Cependant, le film dans son ensemble possède un certain charme par sa volonté de renouveler un cinéma de genre européen à l’agonie. Et sa réalisation (on voit que le film avait un budget conséquent malgré les 1001 défauts visibles) reste très correcte. Plus qu’un nanar, ce serait plutôt un film kitsch assumé.

Le dernier la soirée est encore au-dessus du niveau des deux autres !

Nanar ultime, Mars men est un OFNI taïwanais et une expérience à vivre dans un cinéma tant cela reste unique (pas sûr qu’on rigole devant son DVD – le film est ressorti chez Bach Films en 2014). Le film se compose de deux parties : une première de type classique où les personnages principaux (un petit garçon et son grand-père, des scientifiques) comprennent que des monstres menacent la Terre et que celle-ci (enfin des maquettes) va être en partie détruite. Une deuxième partie où l’on voit des monstres géants (des comédiens dans des déguisements en plastique) s’affronter afin de définir si la Terre sera détruite ou non. On y trouve aussi : des méchants, le chef avec sa perruque rousse (pourquoi ce choix ?) et son premier ministre face à la statue du temple (divinité thaïlandaise trouvée par le petit garçon au début du film) et Astronaute (robot envoyé par les USA).

mars-men

On a d’abord droit à un nanar classique : une VF improbable, peu de moyens, des décors scientifiques pas crédibles, un réalisateur qui s’attarde sur le talon d’une chaussure qui se détache pendant qu’une ville est détruite ( ???), des dialogues sans intérêt. Puis, la suite dépasse tout raisonnement : elle se résume à un combat entre les géants monstres gentils d’un côté, et les méchants de l’autre. Les souvenirs de X-Or reviennent par vague. Ces combats sont longs, ponctués de discours improbables des monstres. La mise en scène ne s’occupe pas de la crédibilité du scénario : des comédiens grimés en costume de polystyrène se battent pendant 45 minutes avec une bande son qui a fait perdre 40 % des capacités auditives à la salle. Drôle mais éprouvant.
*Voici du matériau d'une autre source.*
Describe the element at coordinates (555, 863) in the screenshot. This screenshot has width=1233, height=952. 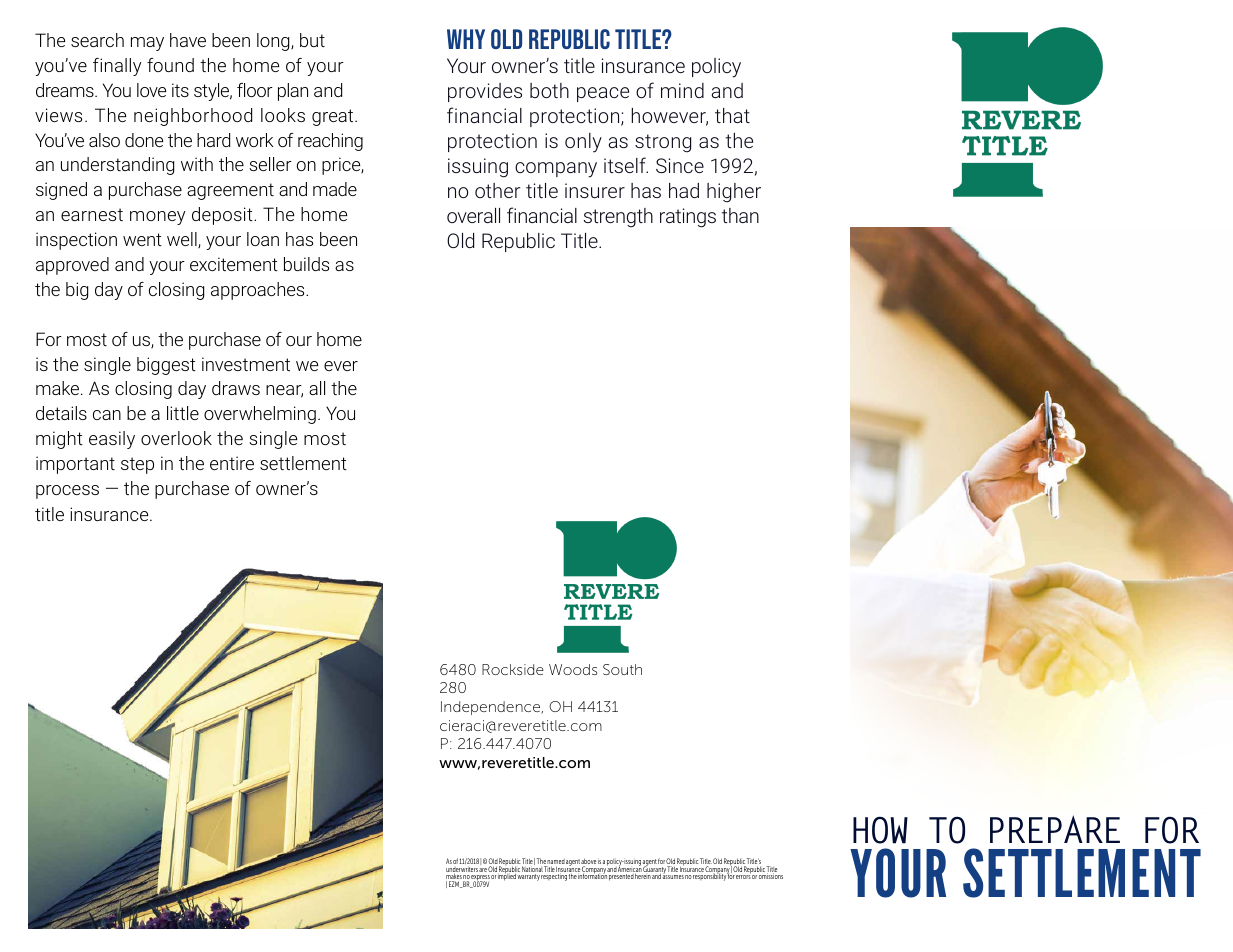
I see `named` at that location.
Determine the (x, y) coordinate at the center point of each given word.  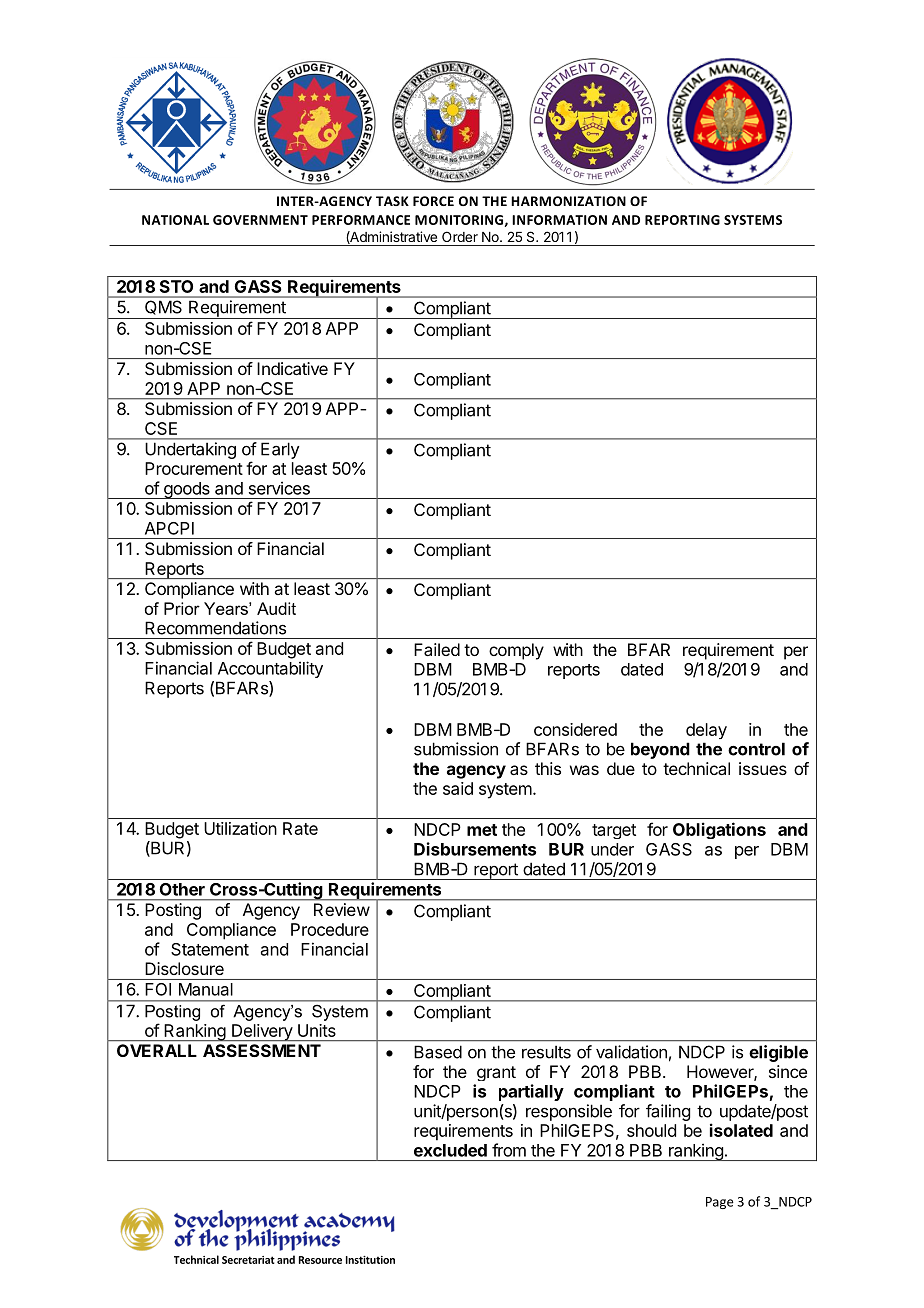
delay (706, 731)
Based (438, 1052)
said (458, 788)
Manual (206, 989)
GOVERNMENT (260, 220)
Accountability (270, 669)
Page (720, 1203)
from (509, 1150)
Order (460, 236)
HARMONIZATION (568, 201)
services (279, 488)
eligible (778, 1053)
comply (516, 651)
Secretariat (248, 1260)
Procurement (194, 468)
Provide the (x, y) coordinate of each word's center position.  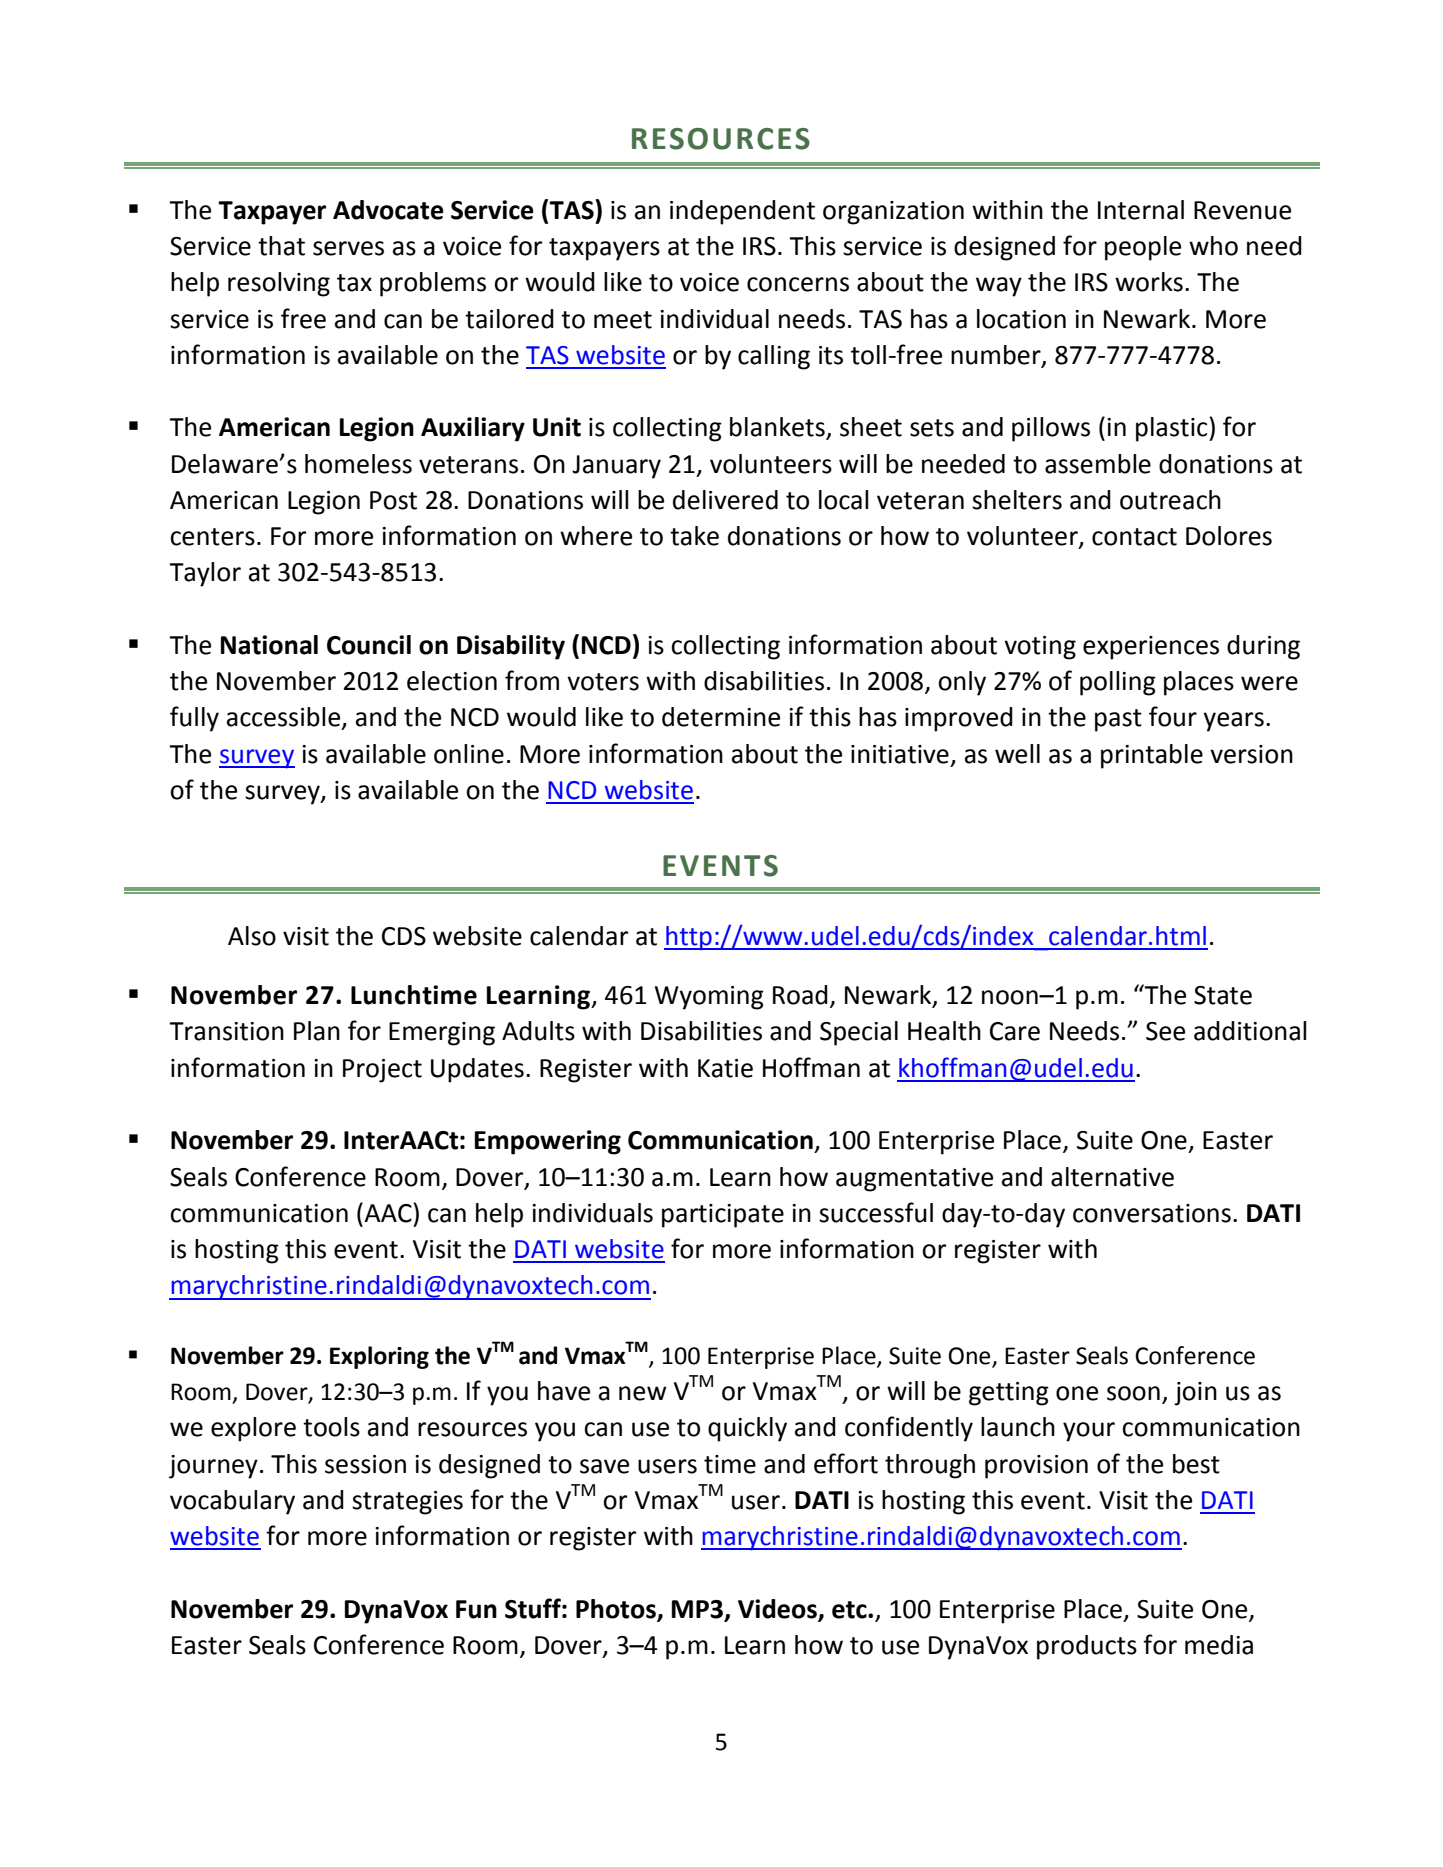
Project (382, 1071)
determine (721, 717)
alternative (1112, 1177)
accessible (285, 718)
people (1143, 248)
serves (348, 248)
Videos (778, 1609)
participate (723, 1216)
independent (742, 212)
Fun (476, 1609)
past (1118, 720)
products (1087, 1647)
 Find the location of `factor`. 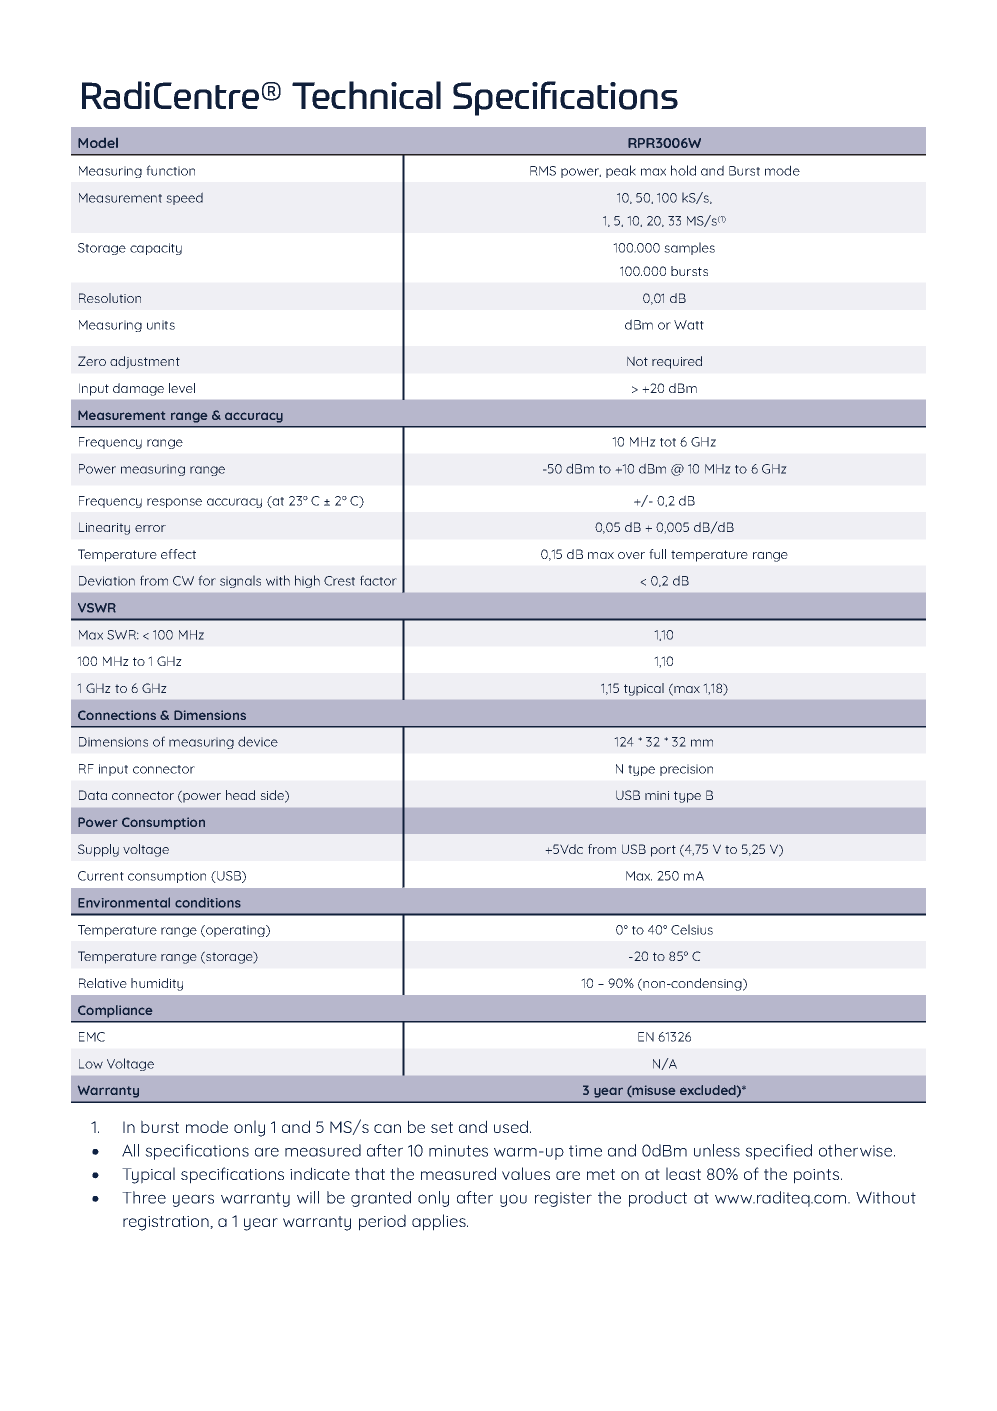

Un détail peu abordé : le réalisateur s’est permis d’utiliser le début du morceau de Dark Side of the Moon, une bonne dizaine de fois sans vraiment que cela soit justifié.

Le public est éreinté par ces 7 heures de nanars et chacun rentre chez soi avec en tête la bande-son de Mars men (impossible de faire autrement).

L’année prochaine, ce sera la dixième édition du FEFFS et pour marquer le coup, la nuit excentrique (qui a remplacé la nuit nanar) risque d’être encore plus folle.